You’re now an hour and a half into the walk and come to a closed gate that you need to open to keep up. Do you:

  1. Open it, walk through, and leave it open as a courtesy for the next person to come along;
  2. Go through it and close it after yourself;

The correct answer is #2. Those participating in Beagling are guests of the landowner, and gates left open invite problems by either allowing livestock owned by landowner to get out, or those not participating on the hunt to get in. The preference is usually indicated by the landowner, but when in doubt, it is better to close the gate than to leave it open. As long as you’re on the landowner’s property, it’s always advised to stay at the edge of any planted fields and away from gardens. If you see any damage, it’s a courtesy to inform the Field Master immediately.
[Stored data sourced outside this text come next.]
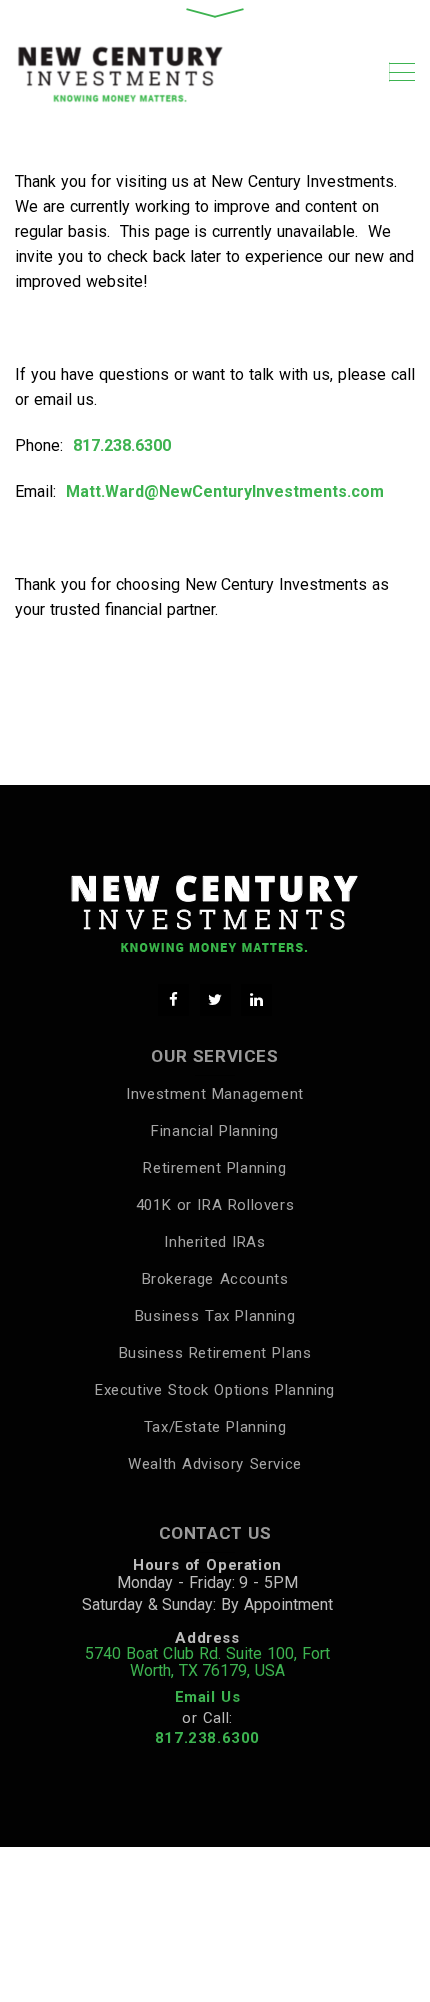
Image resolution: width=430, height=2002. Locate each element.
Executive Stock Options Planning (215, 1390)
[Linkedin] (256, 1000)
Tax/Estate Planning (215, 1427)
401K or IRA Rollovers (215, 1205)
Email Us (208, 1697)
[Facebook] (173, 1000)
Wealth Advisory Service (215, 1464)
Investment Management (215, 1094)
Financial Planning (215, 1131)
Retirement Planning (214, 1168)
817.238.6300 (122, 445)
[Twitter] (215, 1000)
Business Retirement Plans (215, 1353)
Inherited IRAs (214, 1242)
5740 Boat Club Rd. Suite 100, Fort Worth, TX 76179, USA (207, 1662)
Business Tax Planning (215, 1316)
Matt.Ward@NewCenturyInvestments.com (225, 491)
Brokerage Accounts (215, 1279)
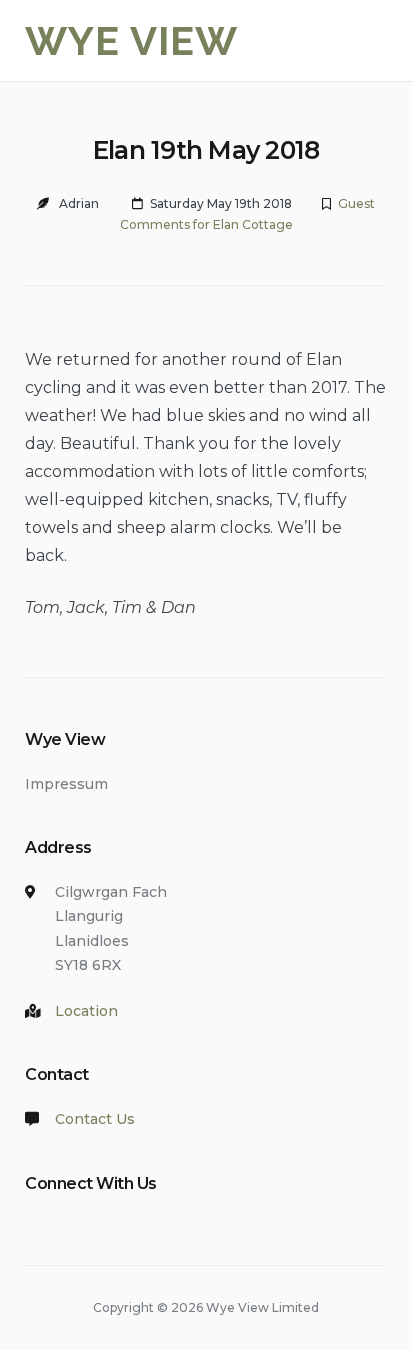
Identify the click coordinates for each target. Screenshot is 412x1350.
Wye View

It is possible to improve a day of Beagling by ending it with a tea.  The tea, typically sponsored by club members,  usually takes place at a nearby residence, and it can range anywhere from a light snack to a more substantial meal. So let’s say you quit the hunt early and walk back to where you know the tea is being held. Do you:
1) Wipe your feet, enter the house, and wait in the hallway;
2) Walk in the front door and ask the hosts if there’s anything you can do to help;
3) Wait for everyone else to show up.
According to Beagling etiquette, tea is held only for those who followed the hunt the day, and only when the hunt is officially over. Bottom line: Don’t enter the home if you weren’t on the hunt and didn’t get a special invite from the host or Master, and if you’re early, wait until the hunt is over and everyone has returned.
Beagling is a terrific way to spend the day, but there are unspoken rules and a few additional tips: Wear lots of layers,  waterproof outerwear, and high waterproof boots. Never call the Beagles “dogs.” They are hounds.
 To find a Beagle club near you, check out the American Rabbit Hound Association website, the United Kennel Club’s Beagle website, or the AKC’s Beagle Field Trail website, which can help you connect with Beaglers close to home.